Lust and Other Drugs Read online




  Table of Contents

  Blurb

  Prologue

  Chapter 1

  Chapter 2

  Chapter 3

  Chapter 4

  Chapter 5

  Chapter 6

  Chapter 7

  Chapter 8

  Chapter 9

  Chapter 10

  Chapter 11

  Chapter 12

  Chapter 13

  Chapter 14

  Chapter 15

  Chapter 16

  Chapter 17

  Chapter 18

  Chapter 19

  Chapter 20

  Chapter 21

  Chapter 22

  Chapter 23

  Chapter 24

  Chapter 25

  Chapter 26

  More from TJ Nichols

  About the Author

  By TJ Nichols

  Visit Dreamspinner Press

  Copyright

  Lust and Other Drugs

  By TJ Nichols

  Mytho: Book One

  Police officer Jordan and dragon shifter Edra might have to work together, but they don’t trust each other—even if sparks do fly between them.

  If anyone finds out Jordan’s a mytho sympathizer, it could kill his career. No one can know that he frequents the satyr dens and uses the drug Bliss. A dead satyr might not get much attention, but two dead humans who appeared to overdose on Bliss? That shouldn’t even be possible.

  And it might not be an accident.

  Edra, Mythological Services Liaison, has been covering up mytho crimes to protect the community’s reputation. With a mayoral election looming, the last thing his people need is a scandal.

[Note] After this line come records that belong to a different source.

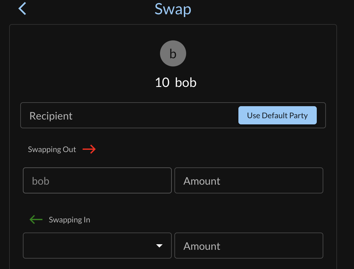354x269 pixels.
Task: Click the Swapping In label text
Action: click(69, 220)
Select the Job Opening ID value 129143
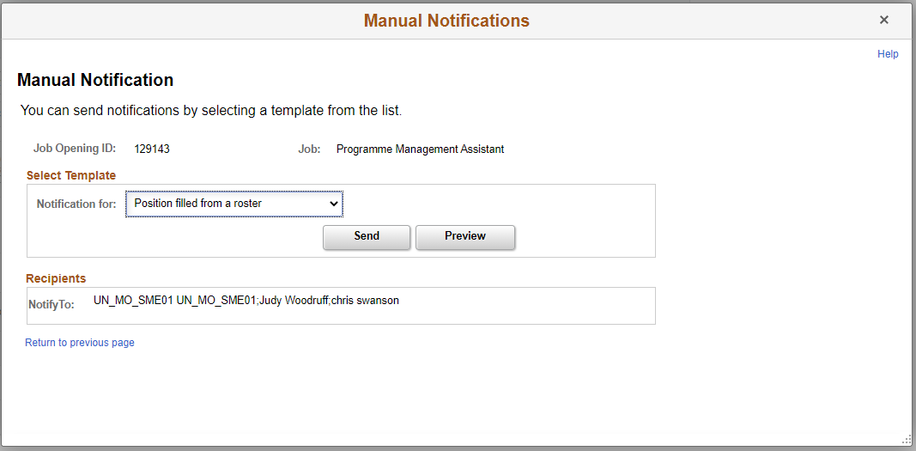 point(152,149)
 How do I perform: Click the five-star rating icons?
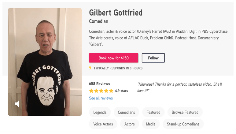tap(101, 91)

  To get a murderer off the streets, Jordan and Edra will be spending a lot of time together, and it won’t be easy to keep up with their deceptions… or to keep resisting each other.

  Prologue

  WHEN HUMANS first started to experiment with the Hadron Collider, it was predicted that black holes would swallow the world, but it never happened. In fact, for the first few years, nothing transpired in the human world that would prepare people for what was to come.

  During the human experiments, Tariko was racked by earthquakes, tsunamis, and volcanic eruptions. Even the gods, usually more concerned with their own pleasure and petty squabbles, started to wonder if it was the end of days. Emissaries were sent through the standing stones to visit the human world, which they had ceased to frequent thousands of years before.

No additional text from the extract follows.